[Stored data]
----------
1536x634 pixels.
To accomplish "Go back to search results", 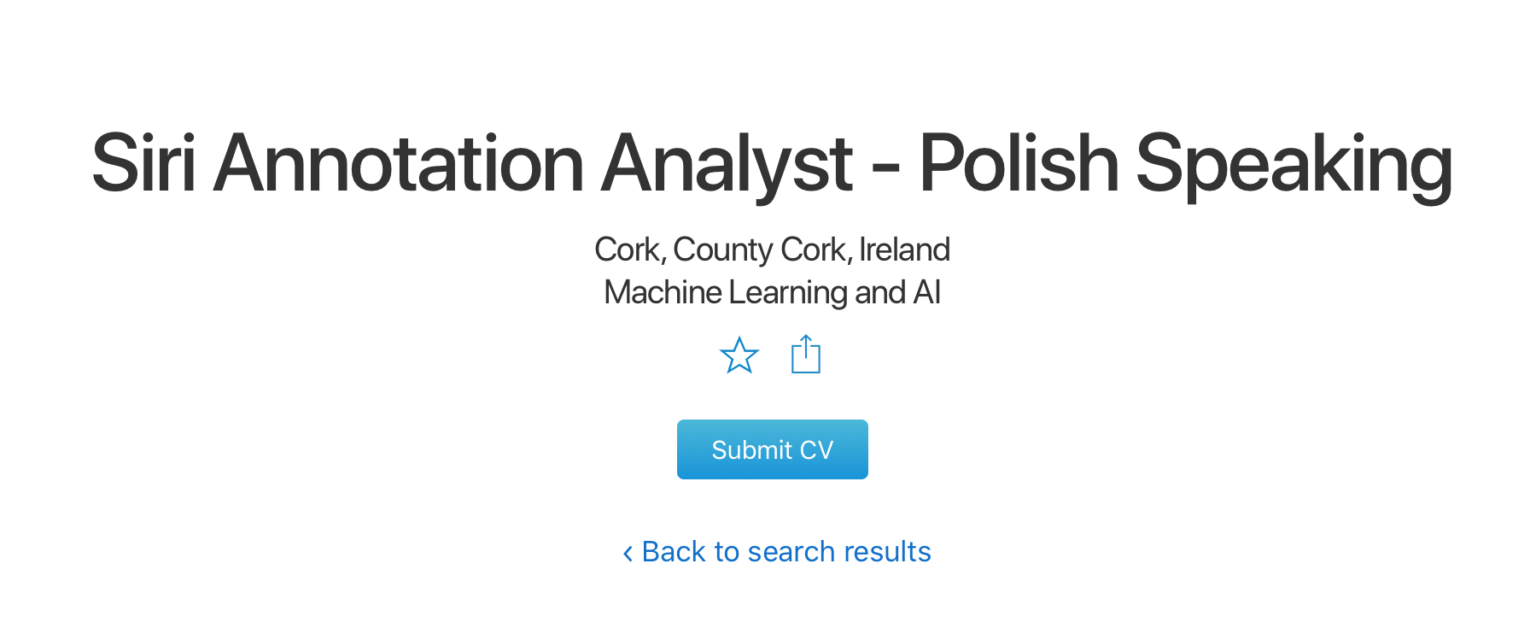I will point(785,552).
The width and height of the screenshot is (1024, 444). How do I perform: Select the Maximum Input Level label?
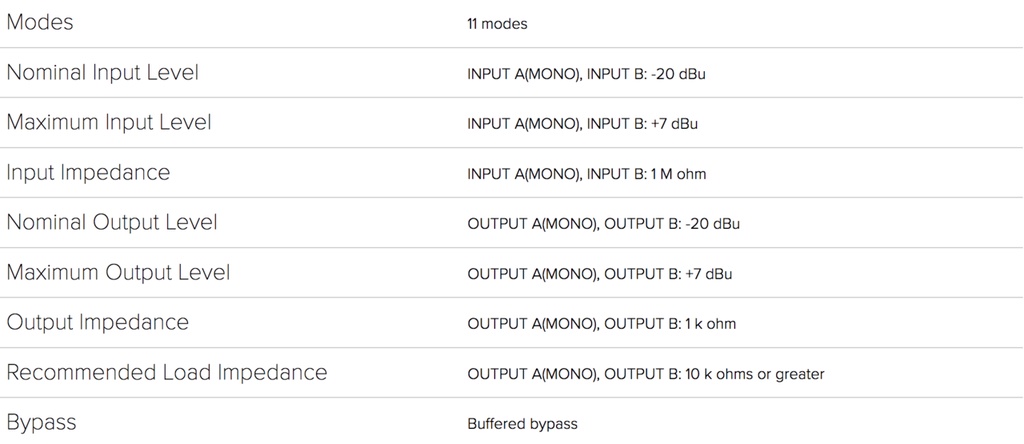point(109,122)
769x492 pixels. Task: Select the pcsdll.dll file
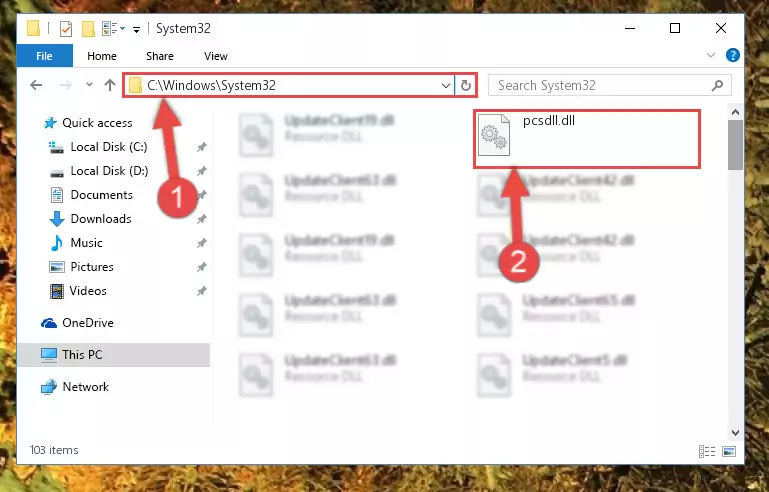click(587, 139)
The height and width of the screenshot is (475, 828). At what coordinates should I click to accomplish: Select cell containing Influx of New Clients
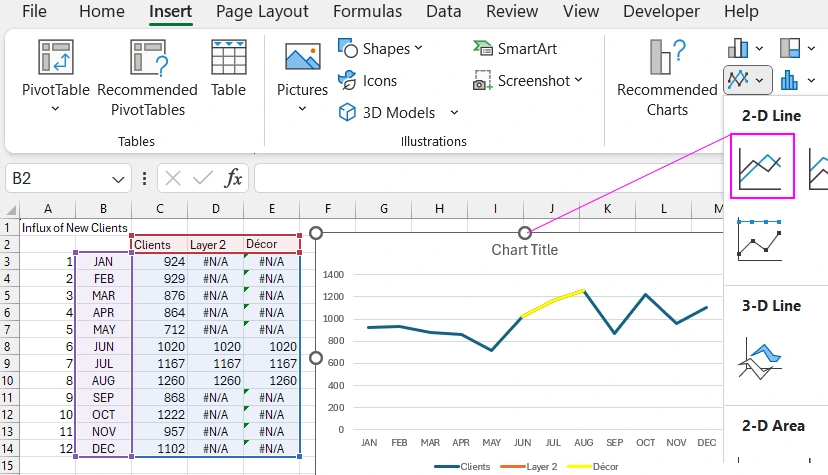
----------
• WHAT THE EXERCISE ASKS:
Quote exactly, and nothing besides, the lines from the one with "769x492 pixels. Task: Select" through the end of the records above; include both ends and omit the pictures.

• FINISHED EXERCISE:
769x492 pixels. Task: Select the pcsdll.dll file
click(587, 139)
The height and width of the screenshot is (475, 828). At what coordinates should I click to accomplish: Select cell containing Influx of New Clients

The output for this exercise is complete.